Ever since ChatGPT was released at the end of 2022, we have seen a race between students using Generative AI tools (such as ChatGPT) in inadmissible ways, and lecturers trying to find ways to identify text generated by AI. Very soon, tools appeared that claimed to be able to identify text generated in the course of such malpractice. Even OpenAI, the organisation that developed ChatGPT, released a tool (AI Text Classifier) that claimed to able to distinguish between AI-generated text and human-generated text – a tool that has since been discontinued by OpenAI because of inaccuracies.

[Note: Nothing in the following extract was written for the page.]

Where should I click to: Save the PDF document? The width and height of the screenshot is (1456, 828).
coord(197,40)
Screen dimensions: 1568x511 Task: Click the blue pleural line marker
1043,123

Some of these tools could indeed be used to some extent to distinguish between AI-generated text and human generated text. The problem is that many of these tools identify ‘false positives’ or ‘false negatives’, potentially leading to reputational damage to both students and lecturers (and their institutions).

A recent article by Prof. Debora Weber-Wulff (University of Applied Sciences HTW Berlin) and others reports on an extensive test of 14 publicly available detection tools for AI-generated text (two of them being commercially available). (‘Testing of Detection Tools for AI-Generated Text’ (currently still in the process of peer evaluation, but available on a preprint server at https://arxiv.org/abs/2306.15666.) Weber-Wulff is a leading and highly respected researcher in the area of text matching software, e.g. plagiarism checkers.

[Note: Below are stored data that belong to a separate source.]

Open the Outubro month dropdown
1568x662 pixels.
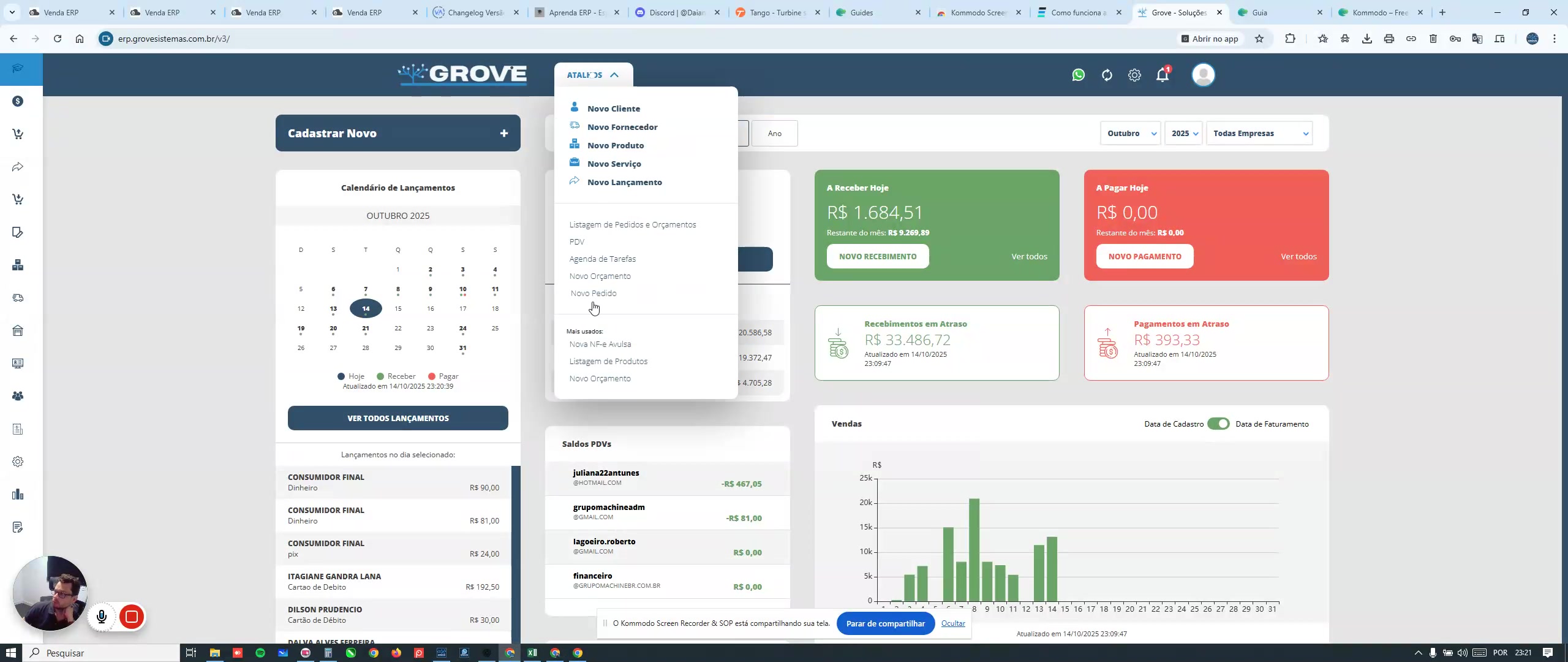(1130, 133)
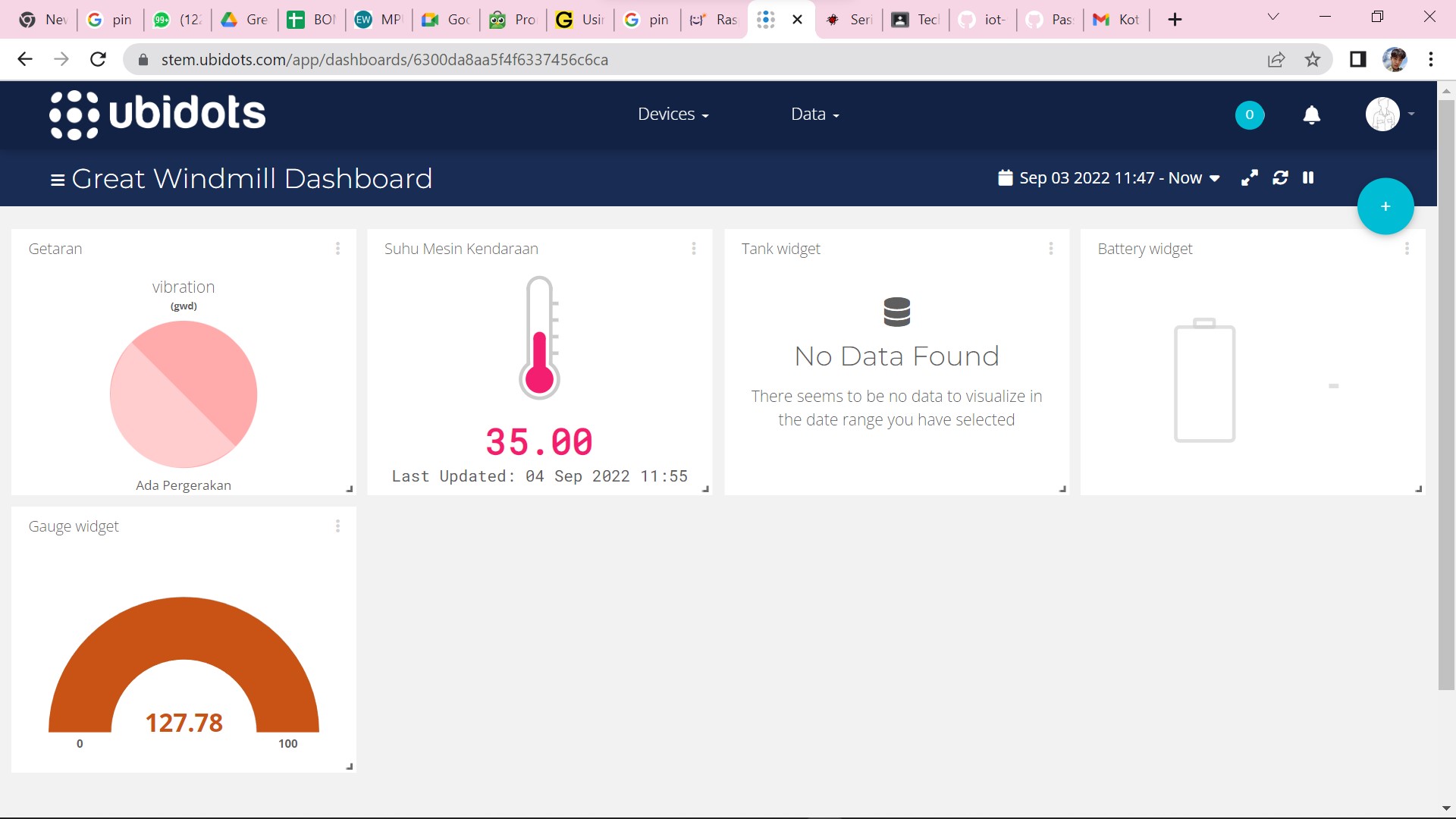Enter fullscreen dashboard mode
Screen dimensions: 1456x819
(1249, 177)
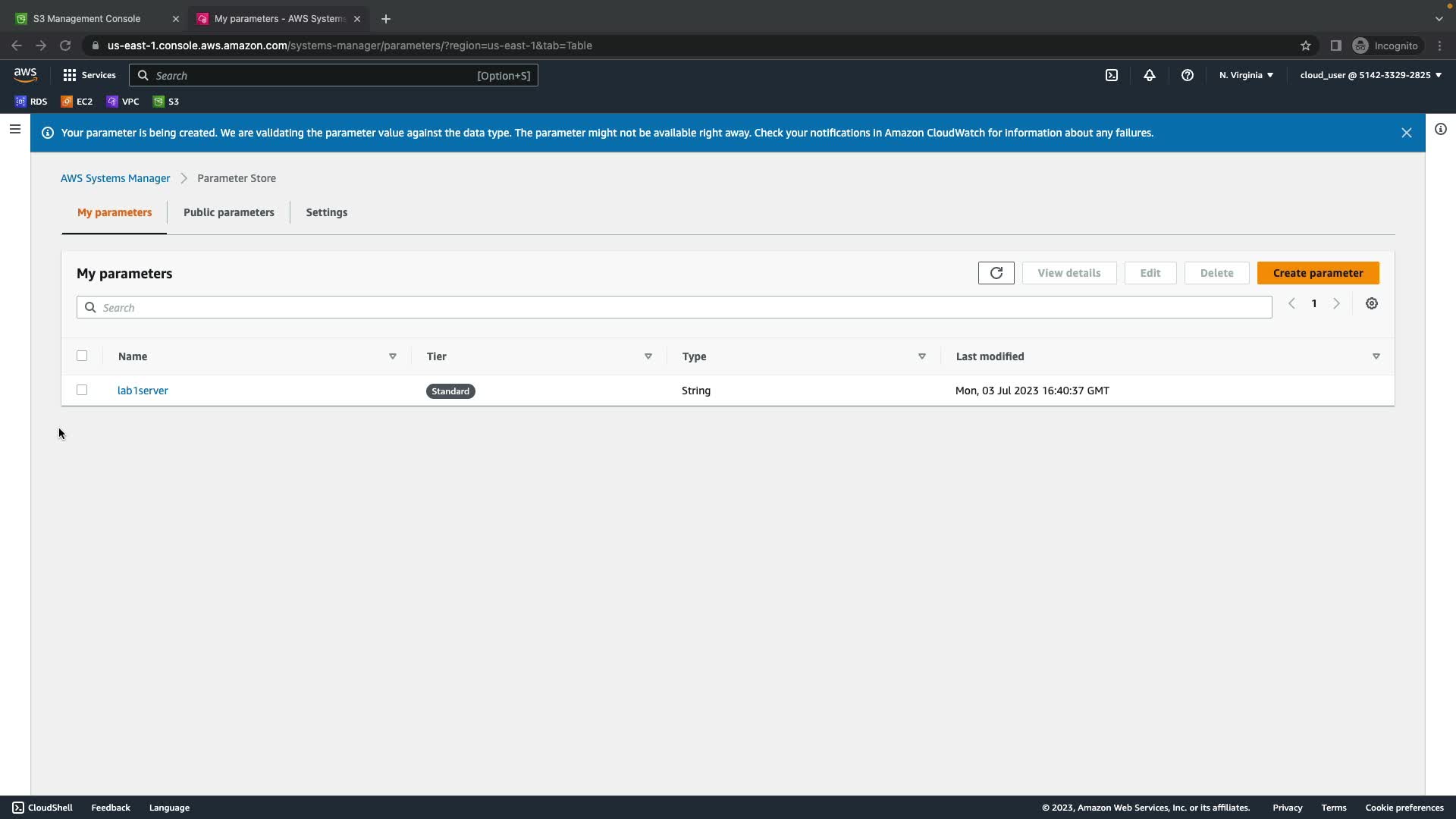Viewport: 1456px width, 819px height.
Task: Toggle the select-all parameters checkbox
Action: (x=82, y=356)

They report: “This paper exposes serious limitations of the state-of-the-art AI-generated text detection tools and their unsuitability for use as evidence of academic misconduct. Our findings do not confirm the claims presented by the systems. … Therefore, our conclusion is that the systems we tested should not be used in academic settings… Our findings strongly suggest that the ‘easy solution’ for detection of AI-generated text does not (and maybe even could not) exist”.

In the case of plagiarism identification tools, ‘positives’ in the identification of potentially plagiarised text can still be verified manually, using an identified text as evidence. In the case of AI-generated text (such as with ChatGPT), there is no such evidence.

Weber-Wulff et al. appeal to educators to rather rethink academic assessment strategies and the learning/teaching processes leading to assessment.